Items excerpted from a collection

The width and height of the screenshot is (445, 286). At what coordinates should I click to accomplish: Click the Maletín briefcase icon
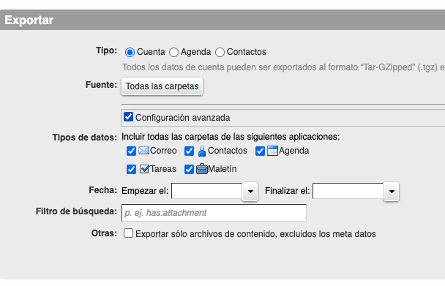point(202,169)
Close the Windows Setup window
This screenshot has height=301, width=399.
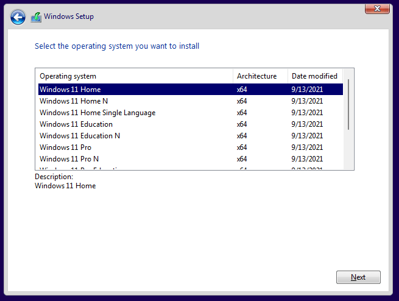pyautogui.click(x=377, y=9)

◆ **WHAT YOU WILL DO**:
Can you write out every line of the items above again, requests included, with each coordinate in the answers multiplied by 1.65 and rounded to a whole number, halves rounded up? Leave the pictures out of your answer.

◆ **FINISHED ANSWER**:
The width and height of the screenshot is (445, 286). At what coordinates should I click to accomplish: Click the Maletín briefcase icon
point(333,279)
Close the Windows Setup window
This screenshot has height=301, width=399.
pyautogui.click(x=622, y=15)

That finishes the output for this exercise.